Turnbull & Asser: An Artistic Contrast
Drawing direct colour inspiration from British painters Lucian Freud and Francis Bacon, Turnbull & Asser's collection brings back the very best of formal shirting. Acting as a deliberate foil to their vivid knitwear and loungewear, the assortment beautifully captures both possibility and uncertainty.
Founded by John Arthur Turnbull in 1885, Turnbull & Asser possess a history that most brands can only dream of acquiring. Preserving such heritage, sustained well-over a century is no easy feat. It comes down to their dexterity in adapting to the seismic shifts taking place around them, whilst never deviating too far from the formula that has perpetuated their longevity. This past year has thrown up one of the biggest challenges yet, with Britain and the rest of the world gripped by Covid-19. But yet again Turnbull & Asser have responded with integrity to overcome this historic hurdle. As the crises set in, causing the closure of their stores in London and New York, they swiftly transitioned their production rooms in Gloucester to produce medical-grade scrubs to the NHS, whilst donating their daily profits to support first responders. Before the pandemic, creative director Becky French had already been sensitively inducing an evolution of traditionalism. There was the ‘Weekend Collection’ in 2019 centred around the notion of escape, with designs evoking an off-duty sensibility. In the same year there was a 1970s-inspired drop of sand-washed silk shirts. And in 2020 their spring/summer collection revisited the house's fabric archive and dissected the work of artists such as Anni Albers and Grayson Perry for a contemporary feel. In a very irregular year, with continued trepidation of uncertainty, Becky French has turned to Lucian Freud and Francis Bacon for direct colour inspiration. British painters and long-time friends who were masters at conveying unreal perspectives and distortion – it seems apt to produce a collection where pale hues are contrasted by vivid orangey-reds and rich burgundy colour pops.

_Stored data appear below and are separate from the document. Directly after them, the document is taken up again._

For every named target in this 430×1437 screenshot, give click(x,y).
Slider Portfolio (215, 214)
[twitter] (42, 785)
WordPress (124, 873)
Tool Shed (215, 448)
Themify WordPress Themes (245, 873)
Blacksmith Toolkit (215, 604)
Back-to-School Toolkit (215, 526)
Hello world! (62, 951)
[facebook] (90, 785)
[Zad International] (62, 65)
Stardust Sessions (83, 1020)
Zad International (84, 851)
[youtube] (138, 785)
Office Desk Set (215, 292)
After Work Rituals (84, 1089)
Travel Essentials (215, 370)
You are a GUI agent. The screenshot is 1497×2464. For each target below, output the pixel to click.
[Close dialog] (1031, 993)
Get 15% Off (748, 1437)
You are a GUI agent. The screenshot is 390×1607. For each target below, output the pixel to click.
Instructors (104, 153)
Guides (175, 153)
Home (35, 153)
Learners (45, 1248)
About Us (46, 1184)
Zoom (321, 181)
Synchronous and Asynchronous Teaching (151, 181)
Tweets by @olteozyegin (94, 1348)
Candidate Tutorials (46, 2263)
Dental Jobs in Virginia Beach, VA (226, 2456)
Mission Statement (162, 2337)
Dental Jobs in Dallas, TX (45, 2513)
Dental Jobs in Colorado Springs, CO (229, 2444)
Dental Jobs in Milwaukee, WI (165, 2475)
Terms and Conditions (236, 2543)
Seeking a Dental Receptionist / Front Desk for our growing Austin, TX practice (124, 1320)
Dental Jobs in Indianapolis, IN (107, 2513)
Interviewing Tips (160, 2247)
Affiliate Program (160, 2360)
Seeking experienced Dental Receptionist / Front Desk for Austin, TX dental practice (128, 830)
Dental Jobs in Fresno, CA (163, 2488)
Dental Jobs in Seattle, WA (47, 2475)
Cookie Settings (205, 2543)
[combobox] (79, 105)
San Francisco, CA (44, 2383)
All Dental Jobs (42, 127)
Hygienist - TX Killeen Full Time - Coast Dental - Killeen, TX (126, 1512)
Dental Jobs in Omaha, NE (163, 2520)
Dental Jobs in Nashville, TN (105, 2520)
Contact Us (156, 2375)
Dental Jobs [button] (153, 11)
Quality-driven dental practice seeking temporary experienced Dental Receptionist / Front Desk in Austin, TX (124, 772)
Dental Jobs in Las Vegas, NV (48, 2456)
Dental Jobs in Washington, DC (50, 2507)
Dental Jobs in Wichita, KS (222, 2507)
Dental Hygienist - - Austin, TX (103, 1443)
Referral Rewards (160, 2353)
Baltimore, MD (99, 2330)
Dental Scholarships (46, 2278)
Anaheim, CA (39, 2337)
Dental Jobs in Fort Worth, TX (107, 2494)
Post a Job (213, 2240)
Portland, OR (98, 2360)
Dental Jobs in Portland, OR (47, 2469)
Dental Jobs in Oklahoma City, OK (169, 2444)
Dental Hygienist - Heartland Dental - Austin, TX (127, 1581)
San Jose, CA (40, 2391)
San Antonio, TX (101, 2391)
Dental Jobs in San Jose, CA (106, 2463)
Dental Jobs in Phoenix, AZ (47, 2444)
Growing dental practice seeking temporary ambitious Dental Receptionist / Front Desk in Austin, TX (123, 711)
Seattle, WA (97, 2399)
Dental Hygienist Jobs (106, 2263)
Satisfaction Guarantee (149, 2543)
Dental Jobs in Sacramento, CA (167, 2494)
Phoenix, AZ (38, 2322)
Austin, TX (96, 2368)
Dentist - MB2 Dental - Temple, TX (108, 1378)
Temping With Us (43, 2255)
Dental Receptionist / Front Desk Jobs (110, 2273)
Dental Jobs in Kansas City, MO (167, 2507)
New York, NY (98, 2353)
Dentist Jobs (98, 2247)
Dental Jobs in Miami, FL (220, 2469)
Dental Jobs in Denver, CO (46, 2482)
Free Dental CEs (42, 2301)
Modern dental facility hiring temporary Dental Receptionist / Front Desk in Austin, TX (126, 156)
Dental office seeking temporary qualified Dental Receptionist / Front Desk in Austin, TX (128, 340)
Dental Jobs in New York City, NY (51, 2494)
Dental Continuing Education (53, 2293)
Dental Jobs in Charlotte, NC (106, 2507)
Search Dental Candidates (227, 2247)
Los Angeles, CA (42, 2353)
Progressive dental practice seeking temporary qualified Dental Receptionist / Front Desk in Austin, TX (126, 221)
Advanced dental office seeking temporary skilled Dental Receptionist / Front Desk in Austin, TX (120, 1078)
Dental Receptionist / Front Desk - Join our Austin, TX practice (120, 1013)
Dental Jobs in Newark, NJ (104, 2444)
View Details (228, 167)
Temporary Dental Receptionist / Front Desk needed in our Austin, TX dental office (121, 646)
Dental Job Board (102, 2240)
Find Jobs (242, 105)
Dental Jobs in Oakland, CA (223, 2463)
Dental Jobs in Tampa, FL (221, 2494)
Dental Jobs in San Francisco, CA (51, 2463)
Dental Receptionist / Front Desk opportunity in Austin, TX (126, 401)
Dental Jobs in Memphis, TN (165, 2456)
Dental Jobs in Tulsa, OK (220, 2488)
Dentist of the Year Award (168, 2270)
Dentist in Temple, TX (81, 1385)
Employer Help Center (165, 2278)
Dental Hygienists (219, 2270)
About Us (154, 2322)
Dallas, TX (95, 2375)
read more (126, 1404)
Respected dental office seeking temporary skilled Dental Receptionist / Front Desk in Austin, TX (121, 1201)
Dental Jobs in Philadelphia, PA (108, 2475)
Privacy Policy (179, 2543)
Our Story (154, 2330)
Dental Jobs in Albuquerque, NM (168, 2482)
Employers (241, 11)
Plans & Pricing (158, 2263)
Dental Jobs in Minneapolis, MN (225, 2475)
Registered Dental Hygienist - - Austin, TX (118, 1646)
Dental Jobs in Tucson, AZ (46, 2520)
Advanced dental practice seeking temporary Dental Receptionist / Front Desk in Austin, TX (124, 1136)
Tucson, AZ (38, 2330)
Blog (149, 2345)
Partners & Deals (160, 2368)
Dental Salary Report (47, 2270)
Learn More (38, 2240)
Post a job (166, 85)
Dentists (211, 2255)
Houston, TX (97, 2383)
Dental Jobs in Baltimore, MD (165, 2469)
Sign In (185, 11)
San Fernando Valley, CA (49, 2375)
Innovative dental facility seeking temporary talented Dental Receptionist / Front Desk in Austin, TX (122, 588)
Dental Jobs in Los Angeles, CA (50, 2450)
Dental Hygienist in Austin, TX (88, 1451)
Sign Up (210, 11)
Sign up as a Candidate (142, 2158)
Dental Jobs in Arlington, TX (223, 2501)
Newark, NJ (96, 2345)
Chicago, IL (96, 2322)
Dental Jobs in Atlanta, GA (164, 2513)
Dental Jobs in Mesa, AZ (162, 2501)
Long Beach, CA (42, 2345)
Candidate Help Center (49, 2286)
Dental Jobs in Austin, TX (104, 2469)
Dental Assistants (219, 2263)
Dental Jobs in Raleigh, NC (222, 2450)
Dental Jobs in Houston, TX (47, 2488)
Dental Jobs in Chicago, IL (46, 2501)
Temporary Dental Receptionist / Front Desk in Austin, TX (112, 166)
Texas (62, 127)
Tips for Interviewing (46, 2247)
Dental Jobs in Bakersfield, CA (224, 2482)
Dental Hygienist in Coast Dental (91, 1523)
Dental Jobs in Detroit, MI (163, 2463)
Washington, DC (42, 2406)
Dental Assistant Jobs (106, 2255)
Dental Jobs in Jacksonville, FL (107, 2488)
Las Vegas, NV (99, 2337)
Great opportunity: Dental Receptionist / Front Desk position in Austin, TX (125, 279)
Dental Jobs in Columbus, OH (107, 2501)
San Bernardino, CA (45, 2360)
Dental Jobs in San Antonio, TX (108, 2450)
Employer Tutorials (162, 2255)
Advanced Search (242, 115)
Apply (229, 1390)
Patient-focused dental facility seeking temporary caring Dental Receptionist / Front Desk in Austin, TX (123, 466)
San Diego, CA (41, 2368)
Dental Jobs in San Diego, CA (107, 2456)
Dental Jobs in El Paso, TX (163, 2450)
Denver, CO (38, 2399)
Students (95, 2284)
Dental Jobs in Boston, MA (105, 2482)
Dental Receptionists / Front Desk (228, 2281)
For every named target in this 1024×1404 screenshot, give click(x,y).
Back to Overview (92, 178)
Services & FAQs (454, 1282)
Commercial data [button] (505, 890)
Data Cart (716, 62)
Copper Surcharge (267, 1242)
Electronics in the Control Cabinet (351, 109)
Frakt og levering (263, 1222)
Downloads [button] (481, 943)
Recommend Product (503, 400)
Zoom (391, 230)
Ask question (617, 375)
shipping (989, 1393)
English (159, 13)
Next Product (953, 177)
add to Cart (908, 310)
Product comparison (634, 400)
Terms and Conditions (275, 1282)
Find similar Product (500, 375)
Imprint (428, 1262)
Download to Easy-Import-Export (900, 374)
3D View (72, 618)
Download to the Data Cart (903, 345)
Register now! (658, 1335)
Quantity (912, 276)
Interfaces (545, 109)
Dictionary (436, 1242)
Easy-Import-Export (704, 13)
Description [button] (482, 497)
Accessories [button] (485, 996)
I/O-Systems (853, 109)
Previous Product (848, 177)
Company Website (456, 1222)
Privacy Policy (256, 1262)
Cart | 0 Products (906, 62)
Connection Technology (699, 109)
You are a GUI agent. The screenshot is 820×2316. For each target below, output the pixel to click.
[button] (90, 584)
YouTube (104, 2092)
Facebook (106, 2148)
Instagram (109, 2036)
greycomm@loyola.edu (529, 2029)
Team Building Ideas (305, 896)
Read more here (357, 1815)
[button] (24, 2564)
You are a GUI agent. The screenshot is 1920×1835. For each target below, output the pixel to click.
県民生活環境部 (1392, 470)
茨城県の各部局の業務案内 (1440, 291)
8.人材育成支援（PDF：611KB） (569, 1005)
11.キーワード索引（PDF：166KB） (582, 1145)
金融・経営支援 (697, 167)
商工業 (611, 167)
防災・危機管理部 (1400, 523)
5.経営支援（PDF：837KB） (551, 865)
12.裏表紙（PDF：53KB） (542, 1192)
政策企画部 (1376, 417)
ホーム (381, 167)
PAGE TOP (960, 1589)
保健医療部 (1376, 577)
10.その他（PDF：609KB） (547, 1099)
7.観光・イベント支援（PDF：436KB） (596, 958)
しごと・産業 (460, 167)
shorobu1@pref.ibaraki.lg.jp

Turnbull & Asser are shirtmakers by appointment to HRH The Prince of Wales, and so it is no surprise to see their more formal collection stick to stripes and checks in more conservative tones such as powder blue, white, olive green and sand with the latter famously being the canvas colour for Bacon’s Dog, 1952. It is extremely refreshing to see a range of classical shirts, all featuring their signature T & A collar and 3-button cuff details. Over the past year the market hasn’t exactly been brimming with high-quality formal shirts, but with their understated multi stripes and gingham checks in beautiful tones, this is quite possibly the most magnificent range of its type that we have seen on TheRake.com in recent times. As expressed by Michael Caine (a loyal Turnbull & Asser customer) in The Italian Job, 1969 – a shirt with sand coloured stripes worn underneath a beige linen suit elicits this smart but rogue aesthetic, which is exactly what his character Charlie Croker was. Coincidently the shirt in the film was made by Michael Fish, who worked at Turnbull & Asser in 1960s, before opening his legendary store Mr Fish on Clifford Street. The connections don’t stop there, you can emulate Croker’s look by sporting Curry & Paxton’s Yvan sunglasses (the brand produced the model for the film), whilst wearing a beige suit from B Corner, with Turnbull & Asser’s sand multi stripe cotton shirt, which are all on TheRake.com. It’s probably been some time since you have worn a business shirt to the office, but as people filter back – any one of these shirts would be a fine choice to wear with a jacket and tie.
Working from home will be the future for some folk, meaning that casual Weekend-fit shirts are still likely to take centre stage. In a smooth white cotton herringbone with Dorset collar, their casual shirt with a subtle military nod is well-suited to become part of your work-from-home wardrobe. The same style of shirt can also be found in navy and burgundy, whilst if you prefer an equally laid-back check shirt, their flannel designs would pair nicely with jeans. Freud was known for using textures and touches of rich colour amid paler tones of his faces and figures. Turnbull & Asser have made it possible to dress in these contrasts by sporting their knitwear, which come in vibrant shades of rust and teal. One tempting choice is their Scottish cashmere cardigan in rust, which can offset and act as the perfect layer over a pale Turnbull & Asser shirt.
Elsewhere, The Rake has the pleasure of stocking a continuation of their coveted loungewear. Turnbull & Asser’s selection is not just designed as sleepwear, as their versatile and smart credentials helps bring sharp sartorial confidence to dressing in residence. There are luxurious pyjama sets in silk and cashmere, whilst their nightshirts are cut and sewn in their workrooms in Gloucester – giving them a sophisticated edge. All said, style and comfort have been approached in a different way since the start of the pandemic. This collection very much attests to the new informal way of being, but there’s some clever introductions of apparel that certainly has one eye on getting out and about again.